━━━━━ Raw records ━━━━━

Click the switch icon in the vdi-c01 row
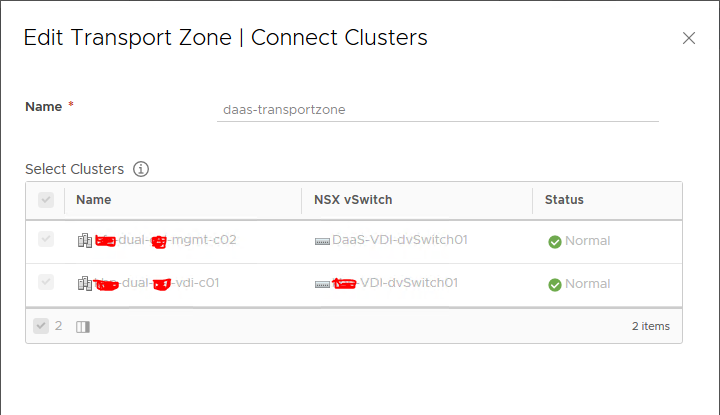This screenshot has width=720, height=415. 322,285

━━━━━
━━━━━ Raw records ━━━━━

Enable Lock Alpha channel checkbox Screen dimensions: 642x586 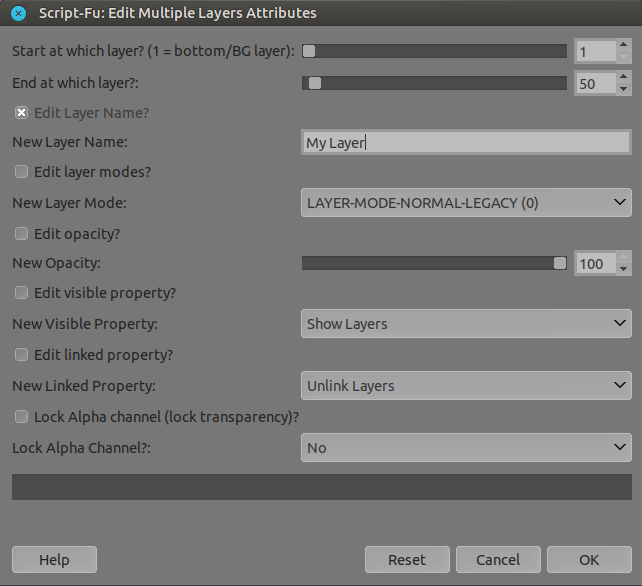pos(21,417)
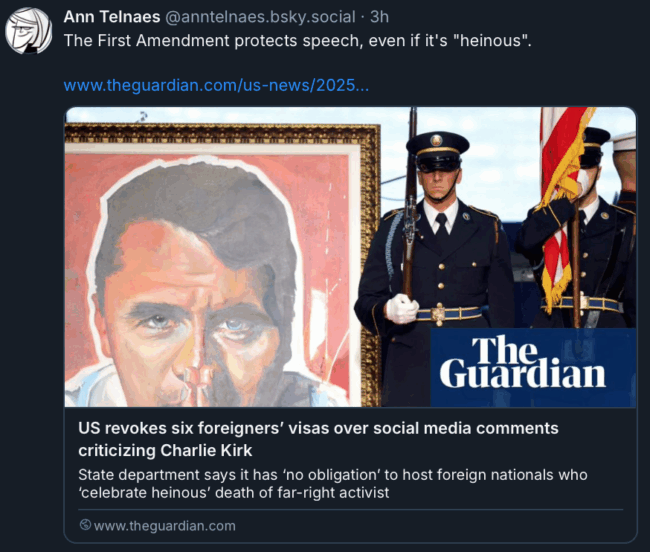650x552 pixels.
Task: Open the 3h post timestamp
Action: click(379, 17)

━━━━━

> [Exercise task] In how many lines of the records above does the word "icon" appear? Count them and reply with the number alone.

> [Response below] 1